# Exercise
Across the entries below, work out how many lines contain "computer". Respond with the number and no other text.

# Data for processing

───

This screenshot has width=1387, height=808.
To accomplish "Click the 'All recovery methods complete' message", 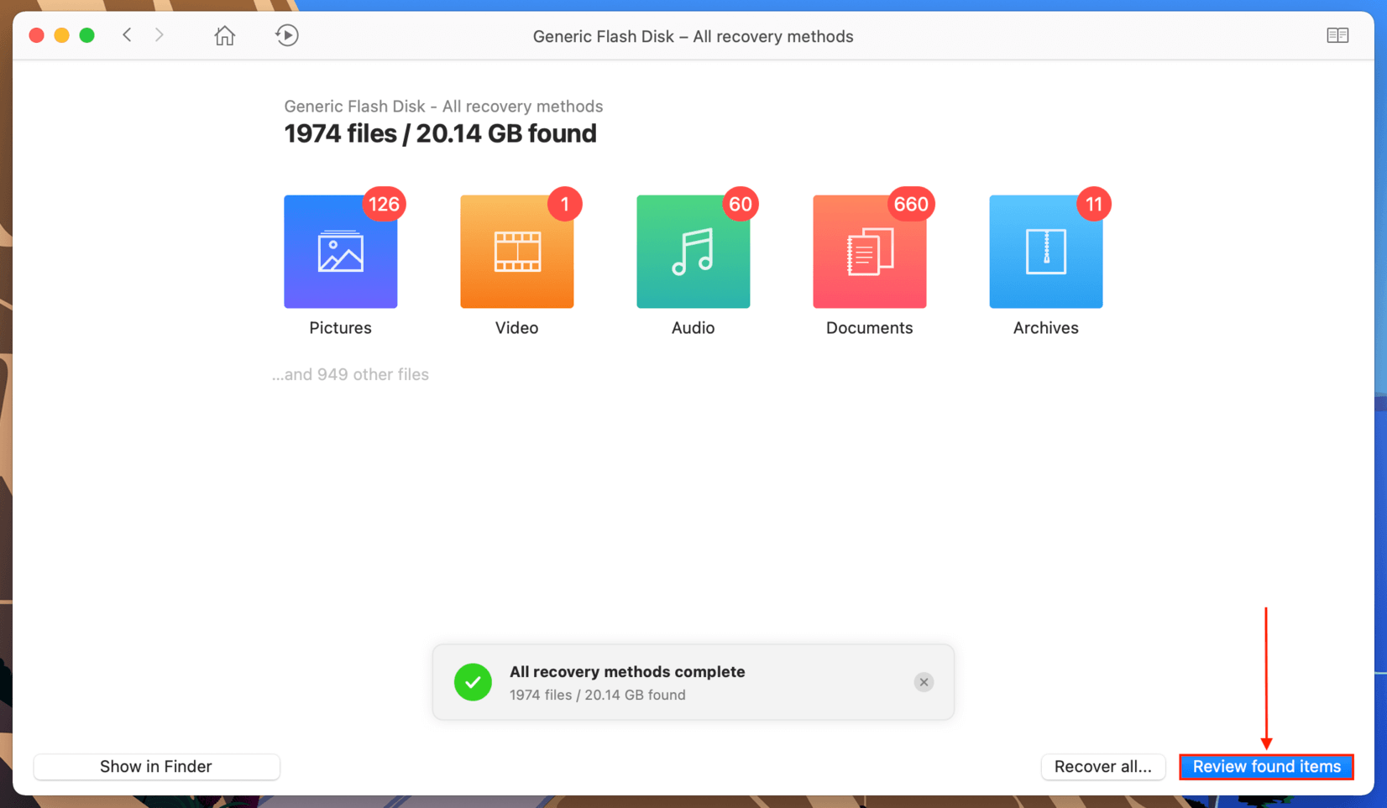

───

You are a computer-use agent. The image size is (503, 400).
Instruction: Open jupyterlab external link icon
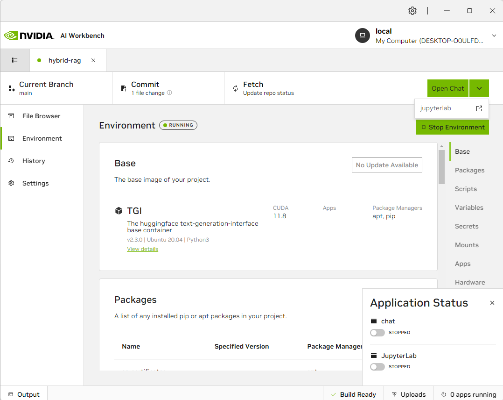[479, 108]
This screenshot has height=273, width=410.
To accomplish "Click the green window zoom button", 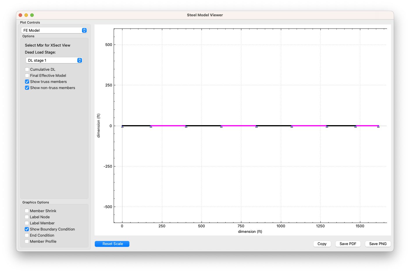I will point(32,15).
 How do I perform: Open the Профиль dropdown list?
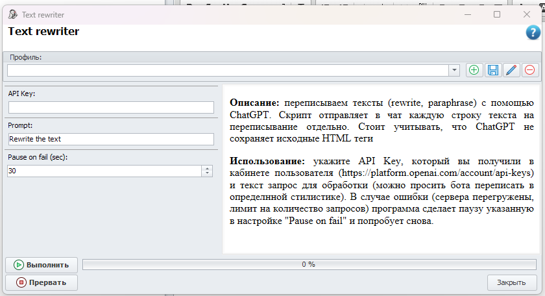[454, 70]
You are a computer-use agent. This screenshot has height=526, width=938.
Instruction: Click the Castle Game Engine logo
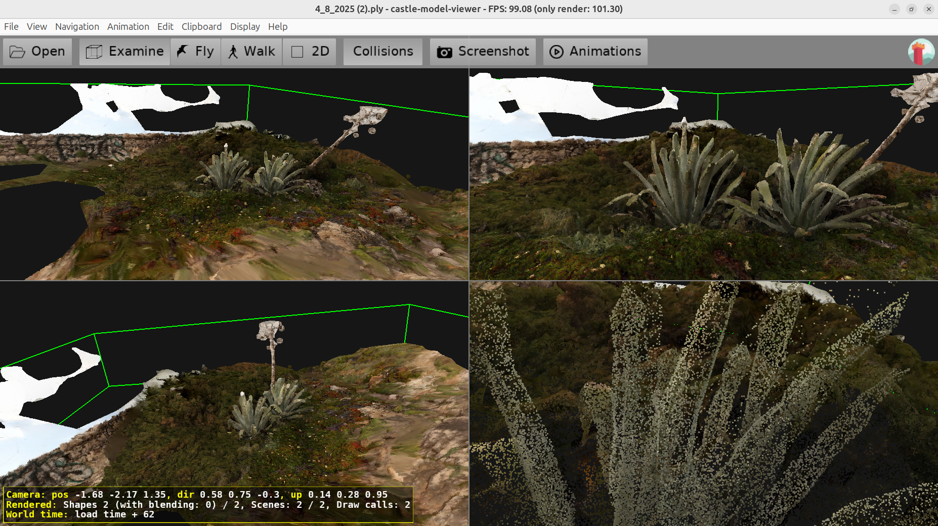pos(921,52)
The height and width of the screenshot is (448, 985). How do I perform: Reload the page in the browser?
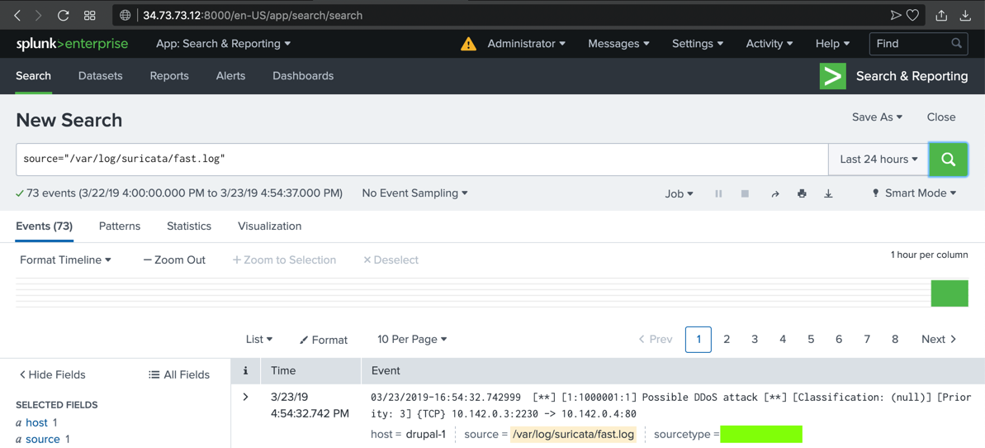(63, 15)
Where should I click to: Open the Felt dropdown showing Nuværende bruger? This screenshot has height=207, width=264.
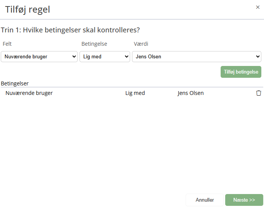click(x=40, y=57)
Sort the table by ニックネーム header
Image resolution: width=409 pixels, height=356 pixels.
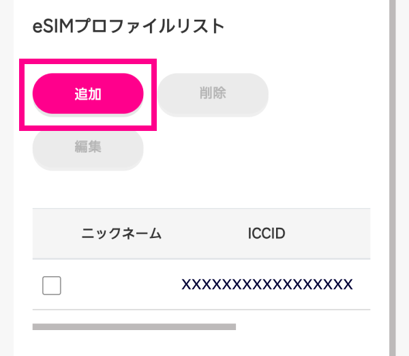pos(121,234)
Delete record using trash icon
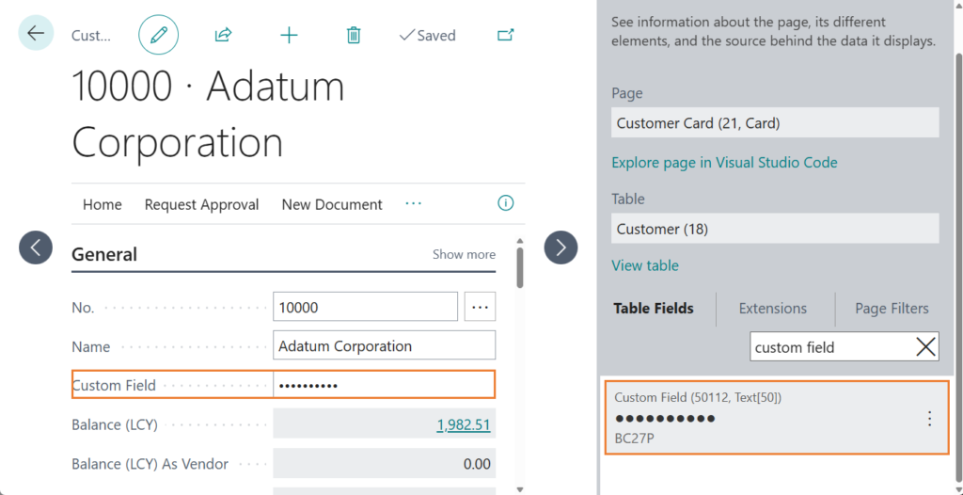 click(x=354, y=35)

───

# Response for this exercise
2